__Избранный отрывок__:
* * * * * * *
Успеху софистов способствовали также некоторые черты национального характера греков, делавшие их «прирожденными» диалектиками и заядлыми спорщиками. Искусство диалектики греков, их мастерство доказывать и опровергать вызывает восхищение и теперь, но их чрезмерная страсть к спорам, судебным процессам и сутяжничеству явились подлинным бедствием этого пылкого и красноречивого народа. Склонность греков к спорам, их "любовь к несогласию" историк Геродиан (ок. 170–240 гг.) назвал "застарелой болезнью" эллинов. Показательно и то, что комедиограф Аристофан, имея в виду страсть своих сограждан к судебным тяжбам, заставляет
104
одного из своих персонажей, которому показали карту Афин, первым делом спросить: "А где же дикастерион?" (т. е. суд, без которого он не представляет себе Афины).
Древнегреческий суд не знал ни прокурора, ни защитника. Каждый должен был защищать себя сам, а обвинитель обязан был в суде лично поддержать обвинение. Но так как частые судебные процессы были обычным явлением в жизни греков и никто не был огражден от привлечения к суду и несправедливого обвинения, то естественно, что каждый стремился приобрести навыки в красноречии, в публичных выступлениях. Но это было делом нелегким, требовавшим значительных средств, времени и продолжительных упражнений под руководством учителей риторики. Поэтому многие из граждан в необходимых случаях прибегали к услугам софистов или к помощи других ораторов, которые составляли для них судебные и иного рода речи. Эти речи нередко заучивались наизусть.
* * * * * * *
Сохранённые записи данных
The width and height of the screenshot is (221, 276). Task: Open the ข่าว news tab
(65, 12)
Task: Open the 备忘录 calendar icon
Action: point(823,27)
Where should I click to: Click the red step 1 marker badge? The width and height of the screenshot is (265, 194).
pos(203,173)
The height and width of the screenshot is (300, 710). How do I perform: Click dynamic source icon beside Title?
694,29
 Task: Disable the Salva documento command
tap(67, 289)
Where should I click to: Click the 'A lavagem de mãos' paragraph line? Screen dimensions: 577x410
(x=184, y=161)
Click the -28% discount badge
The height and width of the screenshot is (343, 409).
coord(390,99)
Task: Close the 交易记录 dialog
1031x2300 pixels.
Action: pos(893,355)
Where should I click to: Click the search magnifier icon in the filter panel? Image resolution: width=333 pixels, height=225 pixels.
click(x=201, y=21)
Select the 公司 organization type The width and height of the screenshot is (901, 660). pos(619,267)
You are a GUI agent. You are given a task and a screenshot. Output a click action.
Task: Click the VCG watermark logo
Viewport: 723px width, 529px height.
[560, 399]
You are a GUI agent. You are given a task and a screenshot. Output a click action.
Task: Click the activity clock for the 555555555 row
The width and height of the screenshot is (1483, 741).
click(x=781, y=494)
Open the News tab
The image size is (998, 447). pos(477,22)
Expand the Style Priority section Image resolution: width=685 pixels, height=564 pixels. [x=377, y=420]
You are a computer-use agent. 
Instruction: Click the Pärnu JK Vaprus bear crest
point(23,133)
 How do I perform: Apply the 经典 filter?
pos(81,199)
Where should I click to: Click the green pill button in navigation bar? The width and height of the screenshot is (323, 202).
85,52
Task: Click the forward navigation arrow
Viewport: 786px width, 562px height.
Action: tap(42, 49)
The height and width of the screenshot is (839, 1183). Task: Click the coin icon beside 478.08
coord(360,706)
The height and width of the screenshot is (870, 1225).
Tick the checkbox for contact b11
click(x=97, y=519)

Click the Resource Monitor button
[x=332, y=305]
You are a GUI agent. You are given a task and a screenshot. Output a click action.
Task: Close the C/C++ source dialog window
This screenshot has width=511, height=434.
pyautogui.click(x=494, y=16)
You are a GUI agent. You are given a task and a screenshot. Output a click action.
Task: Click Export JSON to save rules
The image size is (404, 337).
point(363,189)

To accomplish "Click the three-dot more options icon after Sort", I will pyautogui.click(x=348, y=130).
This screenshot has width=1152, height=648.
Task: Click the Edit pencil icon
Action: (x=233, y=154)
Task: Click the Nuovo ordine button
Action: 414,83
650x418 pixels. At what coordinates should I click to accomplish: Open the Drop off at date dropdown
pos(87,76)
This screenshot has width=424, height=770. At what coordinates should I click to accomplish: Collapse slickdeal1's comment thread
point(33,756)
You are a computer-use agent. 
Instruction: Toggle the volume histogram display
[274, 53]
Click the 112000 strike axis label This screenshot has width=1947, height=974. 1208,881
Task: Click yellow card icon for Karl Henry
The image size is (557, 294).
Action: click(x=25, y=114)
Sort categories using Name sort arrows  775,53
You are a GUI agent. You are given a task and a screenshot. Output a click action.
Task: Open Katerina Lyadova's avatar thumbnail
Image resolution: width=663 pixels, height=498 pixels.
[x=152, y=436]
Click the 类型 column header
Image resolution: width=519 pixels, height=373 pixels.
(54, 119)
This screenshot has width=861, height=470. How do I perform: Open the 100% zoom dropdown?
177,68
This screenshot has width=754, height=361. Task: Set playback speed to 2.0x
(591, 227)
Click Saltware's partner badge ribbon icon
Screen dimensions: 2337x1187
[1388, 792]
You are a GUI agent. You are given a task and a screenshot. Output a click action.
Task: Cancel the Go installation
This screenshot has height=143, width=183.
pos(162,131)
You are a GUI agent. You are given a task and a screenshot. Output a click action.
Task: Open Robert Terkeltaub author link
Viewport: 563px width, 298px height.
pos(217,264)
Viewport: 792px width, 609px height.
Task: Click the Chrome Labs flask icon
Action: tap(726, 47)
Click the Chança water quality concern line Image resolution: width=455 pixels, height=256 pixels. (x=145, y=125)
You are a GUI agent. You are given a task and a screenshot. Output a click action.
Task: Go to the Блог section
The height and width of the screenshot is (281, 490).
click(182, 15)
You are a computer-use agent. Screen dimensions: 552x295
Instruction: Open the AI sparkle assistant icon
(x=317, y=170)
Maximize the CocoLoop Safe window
* * * * * * *
__Задания и упражнения__:
1. Определите, соответствуют ли отрывку следующие утверждения (a), (b) и (c). На каждое ответьте «да» или «нет» и точно процитируйте решающие слова отрывка.
(a) Геродиан назвал склонность греков к спорам «застарелой болезнью» эллинов.
(b) В древнегреческом суде обвиняемого защищал назначенный защитник.
(c) Речи, составленные для граждан, никогда не заучивались наизусть.
2. Ответьте по отрывку на вопросы:
(a) Какой вопрос первым делом задает персонаж Аристофана, когда ему показывают карту Афин?
(b) Кто обязан был лично поддержать обвинение в суде?
(c) Чего требовало приобретение навыков в красноречии?
3. Воспроизведите часть отрывка: начните со слов «Древнегреческий суд не» и остановитесь после слов «нередко заучивались наизусть.».
Приведённый список здесь никакой роли не играет.

__Ответы к заданиям__:
1.
(a) Да: «Склонность греков к спорам, их "любовь к несогласию" историк Геродиан (ок. 170–240 гг.) назвал "застарелой болезнью" эллинов».
(b) Нет: «Древнегреческий суд не знал ни прокурора, ни защитника».
(c) Нет: «Эти речи нередко заучивались наизусть».

2.
(a) «А где же дикастерион?»
(b) Обвинитель.
(c) Значительных средств, времени и продолжительных упражнений под руководством учителей риторики.

3.
Древнегреческий суд не знал ни прокурора, ни защитника. Каждый должен был защищать себя сам, а обвинитель обязан был в суде лично поддержать обвинение. Но так как частые судебные процессы были обычным явлением в жизни греков и никто не был огражден от привлечения к суду и несправедливого обвинения, то естественно, что каждый стремился приобрести навыки в красноречии, в публичных выступлениях. Но это было делом нелегким, требовавшим значительных средств, времени и продолжительных упражнений под руководством учителей риторики. Поэтому многие из граждан в необходимых случаях прибегали к услугам софистов или к помощи других ораторов, которые составляли для них судебные и иного рода речи. Эти речи нередко заучивались наизусть.